# Document extract:

Content starts

In Tom Stoppard’s 1993 play, Arcadia, a precocious young girl (Thomasina Coverly) is convinced that if she can just do the math, she can unravel the golden formula that will explain everything. The problem is she’s living in a secluded country house in England in 1809 and the technology available is not up to the task.
A year after the premiere of Arcadia composer David Rosenboom found himself facing a similar conundrum. He was deeply immersed in the creation of Zones of Influence a five-movement piece he describes as: A propositional cosmology activated in music for percussion and algorithmic instruments with auxiliary keyboard and glissando parts. Rosenboom’s problem, (much like Thomasina’s) was the technology at hand. The level of computer generated electronic sampling etc. was not yet up to the dimensions of his cosmological vision.
Zones of Influence was written for percussionist William Winant, and the movements, beginning in 1984, were premiered in succession as they were completed. The entire composition was subsequently recorded and performed in many concerts in the U.S. and Canada.

Content ends

# Task to complete:
Translate this sentence from the text on Arcadia and Zones of Influence into Spanish: "The problem is she’s living in a secluded country house in England in 1809 and the technology available is not up to the task."

# Listed records:
Content starts

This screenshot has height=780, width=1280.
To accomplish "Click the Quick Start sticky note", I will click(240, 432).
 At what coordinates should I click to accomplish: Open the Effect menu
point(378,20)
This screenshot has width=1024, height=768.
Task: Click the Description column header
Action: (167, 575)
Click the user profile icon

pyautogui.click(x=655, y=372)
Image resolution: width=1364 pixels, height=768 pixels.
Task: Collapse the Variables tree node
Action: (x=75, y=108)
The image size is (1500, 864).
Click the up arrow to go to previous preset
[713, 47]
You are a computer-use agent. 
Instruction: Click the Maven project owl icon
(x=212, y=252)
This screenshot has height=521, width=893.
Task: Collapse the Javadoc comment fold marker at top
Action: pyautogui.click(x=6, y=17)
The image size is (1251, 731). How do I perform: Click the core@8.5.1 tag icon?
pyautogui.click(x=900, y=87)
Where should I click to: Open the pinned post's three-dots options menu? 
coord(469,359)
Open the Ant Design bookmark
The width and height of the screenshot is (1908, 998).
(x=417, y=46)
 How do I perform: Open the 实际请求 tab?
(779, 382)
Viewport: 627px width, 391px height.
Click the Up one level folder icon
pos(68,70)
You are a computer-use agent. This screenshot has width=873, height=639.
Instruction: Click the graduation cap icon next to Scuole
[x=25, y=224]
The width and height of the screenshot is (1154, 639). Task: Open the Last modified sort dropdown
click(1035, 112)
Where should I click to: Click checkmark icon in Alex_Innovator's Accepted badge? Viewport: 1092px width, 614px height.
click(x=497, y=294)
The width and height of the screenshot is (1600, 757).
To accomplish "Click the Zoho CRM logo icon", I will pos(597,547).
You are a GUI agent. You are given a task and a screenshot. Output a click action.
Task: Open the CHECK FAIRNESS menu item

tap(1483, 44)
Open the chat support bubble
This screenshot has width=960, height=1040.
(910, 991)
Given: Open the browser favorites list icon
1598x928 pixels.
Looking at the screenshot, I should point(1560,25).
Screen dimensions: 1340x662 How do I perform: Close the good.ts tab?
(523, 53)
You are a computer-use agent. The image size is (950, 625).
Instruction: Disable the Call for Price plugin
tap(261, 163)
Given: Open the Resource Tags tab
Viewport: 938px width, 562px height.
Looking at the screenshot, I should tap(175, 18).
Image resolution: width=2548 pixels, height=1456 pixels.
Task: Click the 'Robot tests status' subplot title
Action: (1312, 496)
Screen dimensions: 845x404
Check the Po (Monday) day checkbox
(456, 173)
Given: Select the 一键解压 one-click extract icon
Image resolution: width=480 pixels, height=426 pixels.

Content ends

# Task output:
El problema es que ella vive en una apartada casa de campo en Inglaterra en 1809 y la tecnología disponible no está a la altura de la tarea.